单克隆抗体捕获步骤工艺开发的快速入门(一)
在单克隆抗体纯化中,为了获得所需高质量的抗体,一般使用两步或三步层析步骤。通常,用于三步工艺的层析介质为Protein A→阳离子交换→阴离子交换;用于两步工艺的层析介质为Protein A→Capto adhere(多模式离子交换)。所有的单克隆抗体(Mabs)都有一些相似的特性,所以可以使用同一个平台方法纯化。请注意,平台并不意味着相同的工艺,它只是表示工艺的某些方面不需要从头开始开发,因为可以利用以前单克隆抗体工艺开发经验。
本次讨论的目的是提出一种纯化工艺,它可以用于哺乳动物细胞生产的大多数Mabs的纯化工艺。这里我们介绍一种基于MabSelectTMSuRe层析介质做工艺开发的一般起始建议(未优化)。
MabSelectTMSuRe 是一种Protein A层析介质,耐受苛刻和具有成本效益的CIP程序,即0.1-0.5 M NaOH。
用于工艺开发的推荐途径是使用高通量工艺开发(HTPD)--使用PreDictor™96孔板可以在短时间内评估大量的层析参数(参考文献1)。然后最佳工艺参数被放大,即HTPD→实验室规模→中试车间→生产。这种方法提供了大量的对于Quality by Design (QbD)方法尤其有用的数据。甚至当使用HTPD时,下一个表格中的一些信息可以作为起点使用。

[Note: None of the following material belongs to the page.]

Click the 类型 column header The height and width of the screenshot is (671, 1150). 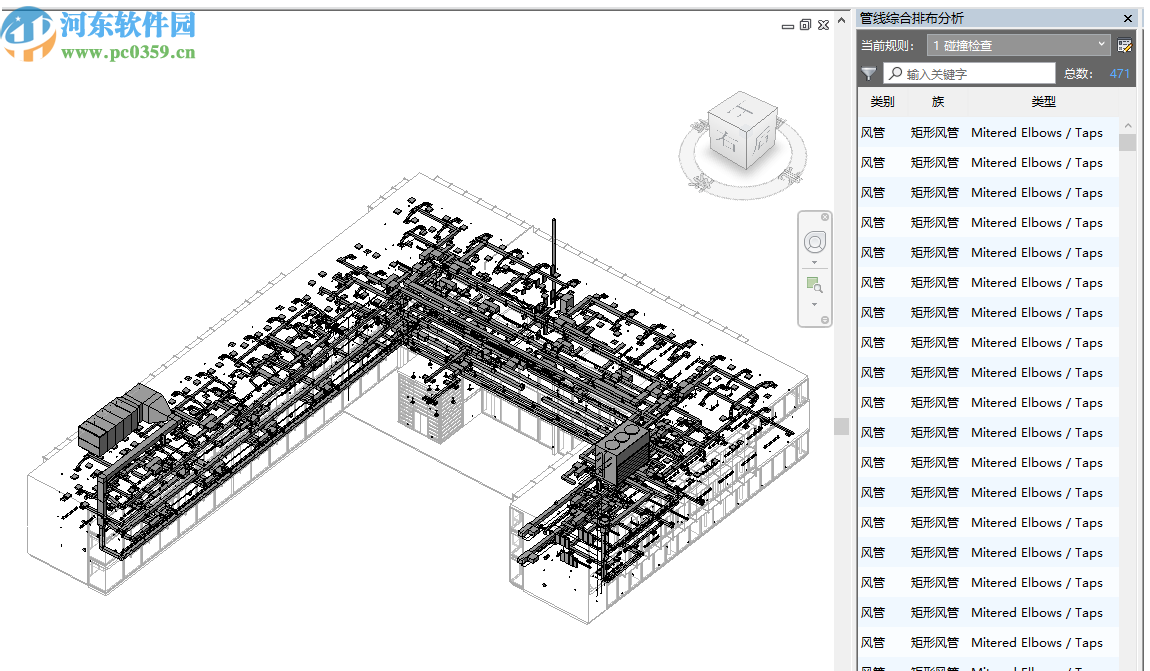1043,102
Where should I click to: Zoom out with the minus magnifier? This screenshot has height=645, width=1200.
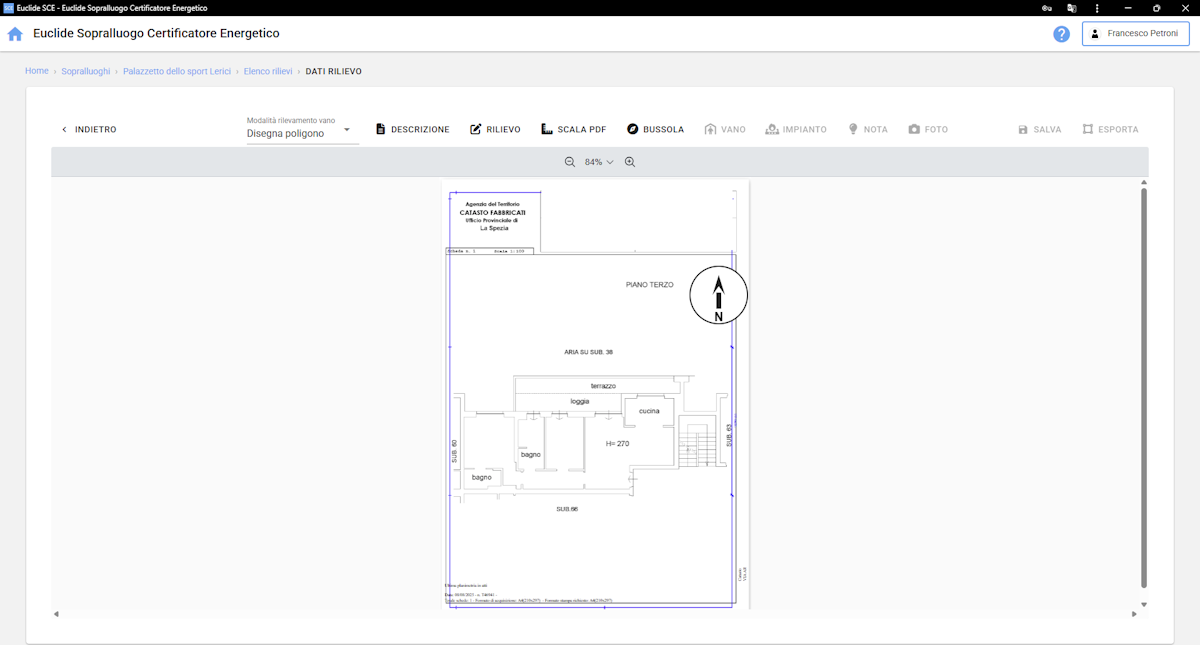point(570,162)
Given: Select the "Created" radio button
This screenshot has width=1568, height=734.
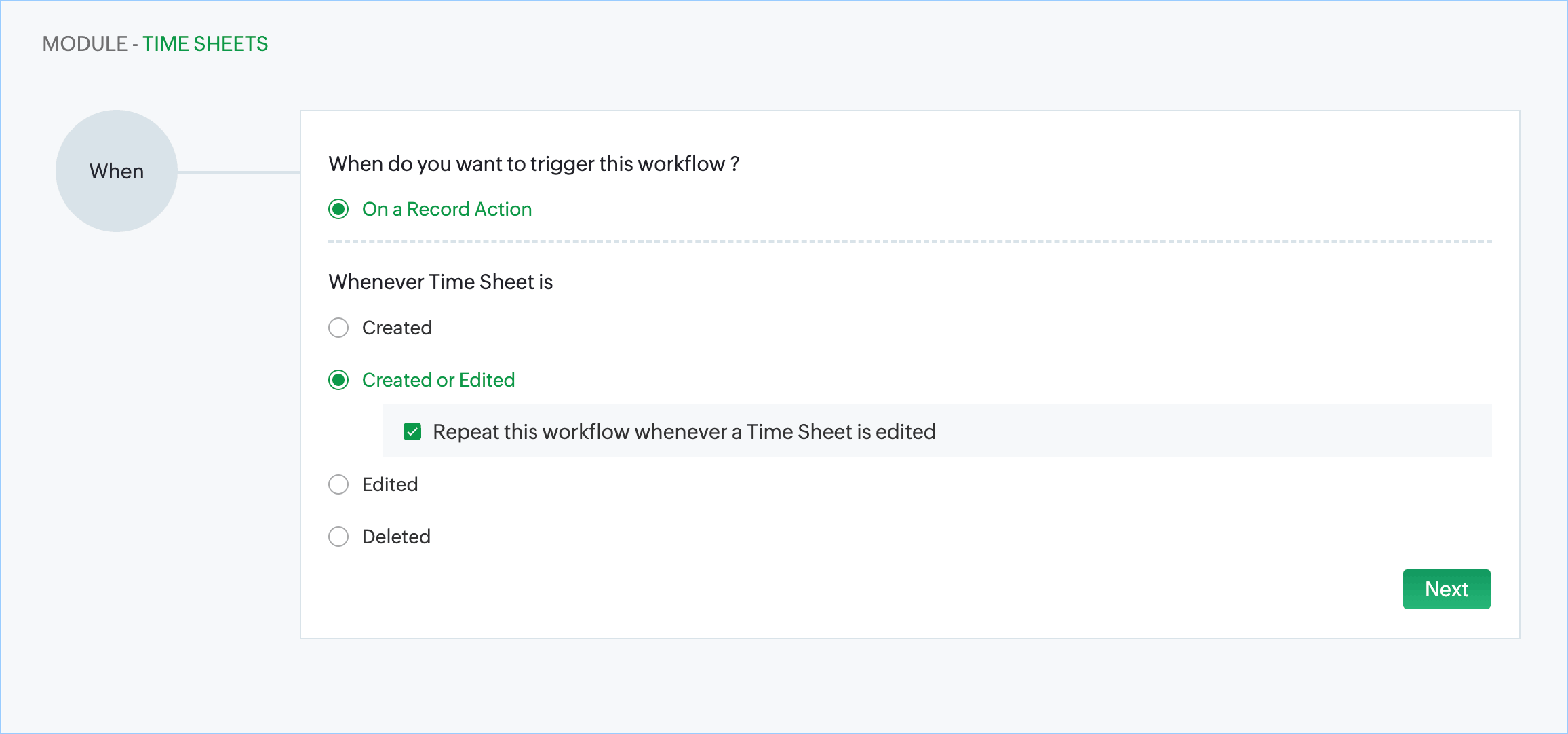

系统 | 控制 | 层析介质 | 层析柱 | 床高度(cm) | CV(ml) |
ÄKTA™ avant 25或150 | UNICORN™ 6 | MabSelect SuRe | Tricorn™ 10/200 | 20 | 15.71* |
用于MabSelect SuRe捕获步骤的层析方法
步骤 | 体积或时间 | 缓冲液组成 | 保留时间,分钟(线性流速,cm/hr) |
0.仅在保存后-平衡 | 3 CV | 20 mM 磷酸钠, 0.15M NaCl, pH 7.4 | 7.5 (160 cm/hr) |
1.平衡 | 0.25 CV | 20 mM 磷酸钠, 0.15M NaCl, pH 7.4 | 3.4 (350 cm/hr) |
2.上样 | 5%穿透时80%的动态载量 | 按需要 | 2.4-4.8 (500-250 cm/hr) 长保留时间 → 高结合容量 |
3.清洗 | 3 CV | 20 mM 磷酸钠, 0.15M NaCl, pH 7.4 | 2.4-4.8 (500-250 cm/hr) |
4.中间清洗 | 2 CV | 25 mM 磷酸钠, 0.5M NaCl, pH 7.0, (5%异丙醇, 可选) | 3.4 (350 cm/hr) |
5.清晰 | 3 CV | 20 mM 磷酸钠, 0.15M NaCl, pH 7.4 | 3.4 (350 cm/hr) |
6.洗脱 | 经过紫外检测器控制或在预先测定的体积处 | 0.1 M 乙酸, pH 2.9** | 3.4 (350 cm/hr) |
7.CIP | 2 CV=15min | 0.1M NaOH | 7.5 (160cm/hr) |
8.再平衡 | 3 CV | 20 mM 磷酸钠, 0.15 M NaCl, pH 7.4 | 3.4 (350 cm/hr) |
9.仅在最后一轮运行后-保存 | 4 CV | 20% 乙醇 | 7.5 (160 cm/hr) |
注释:除了上样步骤外,对于其他步骤可以把流速提高至500 cm/hr;
大约总的循环时间*** ~ 17CV x 2.4 min/CV + 11CV x 3.4min/CV + 2 CV x 7.5 min/CV ~ 95min ~ 1.6小时。即使你做两次,总时间大约为3.2小时。没有生产中的限速步骤。